Passage:
○ ○ ○ ○ ○
‘Godzilla vs. Kong’ stars Julian Dennison, Brian Tyree Henry talk acting with monsters, character inspirations, returning to theaters

Noah Levine

The time has come for iconic monsters Godzilla and King Kong to face off yet again on the big screen. Warner Bros. Pictures’ “Godzilla vs. Kong” is in theaters and available to stream on HBO Max on Wednesday.

The Daily Texan and other college journalists attended a virtual roundtable with cast members Julian Dennison (playing Josh Valentine) and Brian Tyree Henry (playing Bernie Hayes), touching on topics of working with large special effects, returning to theaters and achieving the perfect scream.

The Daily Texan: As actors, how do you ground yourself in the scene when so much of it is not physically on set and added in later with special effects?

Julian Dennison: It could be a bit overwhelming. The sets were massive. Sometimes you had to get a chiropractor because you are looking up so much … there’d be giant green screens and laser pointers and you would kind of lose it. We discussed with (director Adam Wingard) what it would look like. We just took a step back and were like, “This is how it’s going to be and bring your A-game.”
○ ○ ○ ○ ○
Data segment:
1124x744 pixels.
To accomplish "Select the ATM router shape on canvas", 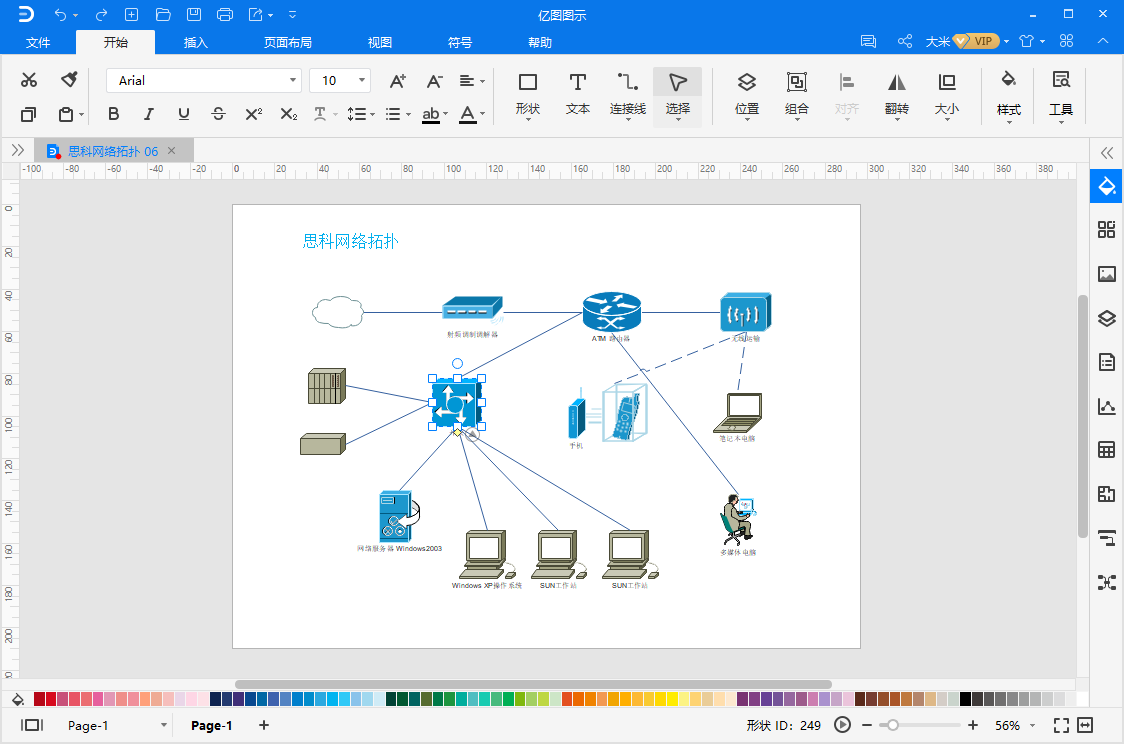I will coord(611,313).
○ ○ ○ ○ ○
Work task 1: Name the topics that the "Godzilla vs. Kong" interview article says the roundtable touched on.
Work task 2: According to the "Godzilla vs. Kong" interview article, which service streams the movie?

Answer space 1:
- Working with large special effects
- Returning to theaters
- Achieving the perfect scream

Answer space 2: HBO Max.